Task prompt: Pick up the blog text about graduate school and the doctoral exams right after its final sentence and keep writing it.

Document text:
============

Friday, March 16, 2012

And, Breathe! ...?

Well, it's finally over. Last night I took what will hopefully be the last exam of my looooooooooooooong graduate school career. I say hopefully because it was an exam unlike any other I've taken in grad school - an actual final exam in the computer lab with a single sheet of quotes taken directly from the readings, rather than an end-of-quarter research paper. Leading up to the big event, I thought I was going to lose my shit. I did more sociology in the last week than I have in my entire life. Sociological theory has never been my friend. I'm not good at bullshitting like that, and I'm not good at boiling down thousands of pages of bullshit into a few coherent paragraphs. Unfortunately, my PhD is far from complete. I'll be taking my prelim exam in the fall and then writing a dissertation. Thankfully, the pressure won't be quite as bad - they're not going to be pleasure cruises, but at least the experience won't be crammed into a tight 11-week timeline.

I don't feel like I can give an honest assessment of how I did on the exam, either. I've never had this professor before, as she joined the faculty after I had stepped away from the program. I don't know how she grades, and I don't know if my essays were up to par. I do know that I forgot to include one point that I really wanted to make, but I don't think that omission will kill me. Now it's just a waiting game for the papers to be graded and the grades to show up online. I don't feel like I can really relax about it yet. I'll be happy with a B.

Either way, I'm so glad to have that over and done with. I'm looking forward to catching up with my internet friends and my In Real Life friends who have been long neglected, especially my BFF who has probably forgotten what I look like by now.

Up next:

I'm recombining my blogs. I don't have the time to worry about two separate blogs, so the running ramblings are coming back here. You can just skip those posts if you aren't interested in that kind of thing.

I'm running a half marathon on Sunday. It's the first time I'm going to repeat a race course, so I'm curious what the results will be.

My Google Reader has over 1,000 unread items in it. It makes me twitch.

The Bearcats are back in the NCAA Tournament again this year - I'm hoping for a good showing against Texas this afternoon. Go Red! Go Black! Go Bearcats!

Whee!

Monday, March 5, 2012

10 More Days

10 more days and my theory class will be over. I'm suffering through it and I can't wait to be finished. I'll be back soon, I promise! I'm not "forrest gumping" on you guys.

Wednesday, February 22, 2012

Ever Have One of Those Nights

When you just can't turn your brain off? It's not even like it's obsessing over one thing in particular, which leaves even more room for thoughts to wiggle around in my head every time I think I've cleared the slate.

I've got two more weeks left of class, and then the final exam. I'll be so glad when it's over, but then I have to start preparing for the doctoral prelim exam that I'll be taking in the fall. Then there's the dissertation process. Can I really do this? Am I just setting myself up for failure in a department that doesn't really respect the kind of work that I do? What if I don't finish? That will be my second failed go-round. I don't even have an operational dissertation topic anymore and I'm feeling uninspired.

============

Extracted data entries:
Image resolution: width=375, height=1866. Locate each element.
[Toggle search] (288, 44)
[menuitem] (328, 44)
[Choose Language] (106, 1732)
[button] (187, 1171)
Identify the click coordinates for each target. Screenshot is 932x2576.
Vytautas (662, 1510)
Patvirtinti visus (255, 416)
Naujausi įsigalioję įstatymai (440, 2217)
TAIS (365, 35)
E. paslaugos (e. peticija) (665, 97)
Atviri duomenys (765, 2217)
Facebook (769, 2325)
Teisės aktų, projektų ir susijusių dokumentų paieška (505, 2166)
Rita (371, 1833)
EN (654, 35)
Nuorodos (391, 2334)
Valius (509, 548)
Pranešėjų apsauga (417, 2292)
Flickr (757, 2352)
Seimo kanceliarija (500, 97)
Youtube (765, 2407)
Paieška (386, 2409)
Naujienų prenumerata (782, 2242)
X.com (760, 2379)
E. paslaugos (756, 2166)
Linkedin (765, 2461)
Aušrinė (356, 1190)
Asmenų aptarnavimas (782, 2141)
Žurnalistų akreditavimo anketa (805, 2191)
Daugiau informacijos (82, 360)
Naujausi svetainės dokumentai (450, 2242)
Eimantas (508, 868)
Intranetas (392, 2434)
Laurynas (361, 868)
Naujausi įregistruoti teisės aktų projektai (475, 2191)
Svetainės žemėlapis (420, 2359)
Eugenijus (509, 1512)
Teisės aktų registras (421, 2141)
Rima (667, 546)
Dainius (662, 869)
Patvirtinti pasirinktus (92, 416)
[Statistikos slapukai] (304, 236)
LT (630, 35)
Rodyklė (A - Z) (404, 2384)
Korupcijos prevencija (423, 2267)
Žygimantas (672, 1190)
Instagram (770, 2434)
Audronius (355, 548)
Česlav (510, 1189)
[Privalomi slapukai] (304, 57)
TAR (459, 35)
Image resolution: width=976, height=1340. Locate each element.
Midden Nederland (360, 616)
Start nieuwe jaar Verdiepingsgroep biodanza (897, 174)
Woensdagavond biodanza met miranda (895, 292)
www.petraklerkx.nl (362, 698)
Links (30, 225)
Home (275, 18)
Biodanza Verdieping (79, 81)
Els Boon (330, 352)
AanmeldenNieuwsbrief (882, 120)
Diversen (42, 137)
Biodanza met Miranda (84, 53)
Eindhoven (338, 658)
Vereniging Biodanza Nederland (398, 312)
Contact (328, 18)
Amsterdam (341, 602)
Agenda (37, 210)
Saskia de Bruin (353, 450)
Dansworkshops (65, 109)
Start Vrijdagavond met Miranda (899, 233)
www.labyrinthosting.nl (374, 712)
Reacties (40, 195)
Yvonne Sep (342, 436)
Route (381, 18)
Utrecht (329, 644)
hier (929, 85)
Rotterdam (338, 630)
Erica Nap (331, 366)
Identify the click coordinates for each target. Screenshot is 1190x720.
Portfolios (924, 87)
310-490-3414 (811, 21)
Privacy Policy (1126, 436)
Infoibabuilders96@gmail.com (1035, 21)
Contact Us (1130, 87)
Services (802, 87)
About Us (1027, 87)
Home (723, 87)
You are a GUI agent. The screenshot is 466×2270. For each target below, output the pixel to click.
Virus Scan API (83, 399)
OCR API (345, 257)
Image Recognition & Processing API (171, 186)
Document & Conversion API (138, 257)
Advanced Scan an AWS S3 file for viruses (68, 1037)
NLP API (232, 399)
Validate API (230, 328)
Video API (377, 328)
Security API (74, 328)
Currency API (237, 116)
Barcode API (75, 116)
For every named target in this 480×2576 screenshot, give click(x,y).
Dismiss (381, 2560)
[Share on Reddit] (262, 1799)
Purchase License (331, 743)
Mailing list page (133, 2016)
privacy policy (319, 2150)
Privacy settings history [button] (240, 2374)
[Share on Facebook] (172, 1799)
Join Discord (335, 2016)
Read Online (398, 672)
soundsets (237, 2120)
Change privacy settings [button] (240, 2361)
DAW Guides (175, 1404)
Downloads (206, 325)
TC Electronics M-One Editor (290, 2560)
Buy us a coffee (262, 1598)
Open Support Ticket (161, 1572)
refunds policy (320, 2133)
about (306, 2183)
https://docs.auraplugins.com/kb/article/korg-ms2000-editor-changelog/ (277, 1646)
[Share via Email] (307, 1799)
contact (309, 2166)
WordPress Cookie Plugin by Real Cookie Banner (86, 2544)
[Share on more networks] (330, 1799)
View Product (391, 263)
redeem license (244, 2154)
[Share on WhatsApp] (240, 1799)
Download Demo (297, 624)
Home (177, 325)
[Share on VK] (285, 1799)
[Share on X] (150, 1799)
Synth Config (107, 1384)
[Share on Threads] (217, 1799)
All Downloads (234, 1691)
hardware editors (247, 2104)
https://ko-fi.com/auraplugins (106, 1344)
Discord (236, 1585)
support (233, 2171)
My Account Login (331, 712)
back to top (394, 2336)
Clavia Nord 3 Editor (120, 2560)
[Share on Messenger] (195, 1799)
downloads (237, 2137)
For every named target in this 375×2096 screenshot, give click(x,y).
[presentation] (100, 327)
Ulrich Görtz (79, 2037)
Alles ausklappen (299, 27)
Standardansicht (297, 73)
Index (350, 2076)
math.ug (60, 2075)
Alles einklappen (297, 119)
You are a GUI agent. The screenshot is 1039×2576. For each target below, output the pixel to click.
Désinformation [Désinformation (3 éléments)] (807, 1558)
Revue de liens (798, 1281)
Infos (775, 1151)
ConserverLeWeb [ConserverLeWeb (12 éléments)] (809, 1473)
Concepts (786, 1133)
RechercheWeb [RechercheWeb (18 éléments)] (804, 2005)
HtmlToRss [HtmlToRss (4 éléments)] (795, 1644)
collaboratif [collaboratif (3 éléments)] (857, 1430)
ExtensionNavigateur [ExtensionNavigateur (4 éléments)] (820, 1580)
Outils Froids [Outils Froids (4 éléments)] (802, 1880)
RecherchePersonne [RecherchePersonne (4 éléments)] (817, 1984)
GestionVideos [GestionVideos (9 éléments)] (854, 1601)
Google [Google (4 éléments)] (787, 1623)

============

Written response:
Charlie is starting to ask tough questions, like what happens when you die. I'm not ready to deal with that, yet. Mostly because, I don't know what happens when you die. I'm torn between being honest and telling him that I don't know, or making up something like heaven just until he's old enough to really understand. Husband is on the side of making something up for now. I think I'm starting to agree.

Work is stressing me out. We have a full project list and not enough people to do the work. It's a problem, but there's nothing that can be done about it right now.

My dad very nearly died of a heart attack 6 years ago. Since then, he quit smoking, started eating right, and stepped up on the exercise. I hated (and yes, that's a strong word, but there's a history there) his now-ex-wife, but she did a good job keeping him in line with diet and lifestyle choices. His new wife - not so much. From what I understand, he's stopped exercising and I'm worried about him.

Three months later and we've made no progress on the baby-or-no-baby decision. Husband just got back from a weekend ski trip with his brother, and I'm trying to plan a sisters trip for this summer. My heart hurts when I think about Charlie growing up an only child and not having these things in his future. I just can't wrap my brain around how you can go and spend 3 days having a great time with a sibling and then not want the same for your own child. Different strokes, I guess. I'm trying to gear up to move on, selling and giving away some stuff, but it still sucks.

I'll be really happy when this theory class is over. I feel like I've been out of the loop (sociologically speaking) for too long, and I have a few years' worth of research to catch up on.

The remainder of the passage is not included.